The WisdomTree Emerging Markets ex-State-Owned Enterprises Fund XSOE is up 39.1 percent year to date, outpacing the widely followed MSCI Emerging Markets Index by about 1,000 basis points. Given its name, it is easy to assume the reason why the WisdomTree Emerging Markets ex-State-Owned Enterprises Fund is outpacing traditional developing benchmarks this year is because the fund excludes state-run companies.

While that is part of the reason for XSOE's impressive performance, there are other reasons why this fund is one of this year's most impressive emerging markets ETFs.

A Quality Call

When it comes to emerging markets stocks, state-owned companies are often viewed as value plays given the high concentration of these companies in value sectors, such as energy and financial services. Companies that can be viewed as quality plays often dwell in other sectors in the developing world.

“What is interesting about these sector profiles is that they tilt toward higher 'quality' sectors and away from 'value' sectors,” said WisdomTree in a recent note. “This also can be observed by the difference in both return on equity (ROE) and return on assets (ROA) for companies that are/are not state owned.” 

Related Link: Hot China ETFs

While XSOE does allocate 17.3 percent of its weight to the financial services sector, still below traditional emerging markets benchmarks, the ETF allocates over a third of its weight to technology stocks. Combined, the technology and consumer discretionary sectors, quality groups in the emerging world, are nearly 47 percent of the ETF's lineup.

Quality Matters

There are clear advantages XSOE's quality approach, including the tilt away from sectors that can potentially hinder the fund's performance.
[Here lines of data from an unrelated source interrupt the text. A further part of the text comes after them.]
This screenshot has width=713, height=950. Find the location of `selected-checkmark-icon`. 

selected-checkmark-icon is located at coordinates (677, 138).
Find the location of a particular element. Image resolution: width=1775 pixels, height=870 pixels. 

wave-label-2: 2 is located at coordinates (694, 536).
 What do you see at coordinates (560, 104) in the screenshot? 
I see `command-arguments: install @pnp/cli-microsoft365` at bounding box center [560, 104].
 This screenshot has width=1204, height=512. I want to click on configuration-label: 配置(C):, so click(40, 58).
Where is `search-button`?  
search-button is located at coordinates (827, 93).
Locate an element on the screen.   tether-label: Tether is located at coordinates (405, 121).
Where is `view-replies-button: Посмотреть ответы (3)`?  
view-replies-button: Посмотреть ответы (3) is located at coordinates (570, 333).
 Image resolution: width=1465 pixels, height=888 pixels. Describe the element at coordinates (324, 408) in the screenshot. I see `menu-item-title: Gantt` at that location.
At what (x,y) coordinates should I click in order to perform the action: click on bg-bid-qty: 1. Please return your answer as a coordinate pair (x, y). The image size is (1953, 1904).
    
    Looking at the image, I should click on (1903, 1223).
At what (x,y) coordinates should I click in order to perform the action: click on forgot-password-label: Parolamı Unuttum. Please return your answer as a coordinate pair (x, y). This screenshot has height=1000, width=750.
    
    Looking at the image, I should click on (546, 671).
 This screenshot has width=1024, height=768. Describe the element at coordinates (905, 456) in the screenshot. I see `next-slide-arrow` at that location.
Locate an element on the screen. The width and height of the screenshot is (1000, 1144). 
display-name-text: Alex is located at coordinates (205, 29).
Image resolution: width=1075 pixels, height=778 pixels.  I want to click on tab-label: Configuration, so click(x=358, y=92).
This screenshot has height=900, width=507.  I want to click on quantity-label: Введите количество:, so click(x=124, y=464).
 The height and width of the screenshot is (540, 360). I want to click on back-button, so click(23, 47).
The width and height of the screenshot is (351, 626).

“What’s most noticeable is the top ROE quartile (ROE > 18 percent): State-owned firms had dramatically less exposure in these most highly profitable firms,” said WisdomTree. “The highest ROA quartile encompasses firms with ROA above 8.5 percent. Non-state-owned firms had exposure to this quartile of about 40.5 percent — almost 4x the exposure of state-owned firms at 11.6 percent.”

Due to a lack of exposure to state-owned commodities producers, Brazil and Russia combine for just 9 percent of XSOE's geographic exposure. By virtue of the fund's emphasis on technology stocks, China, South Korea and Taiwan combine for over 56 percent of the ETF's weight.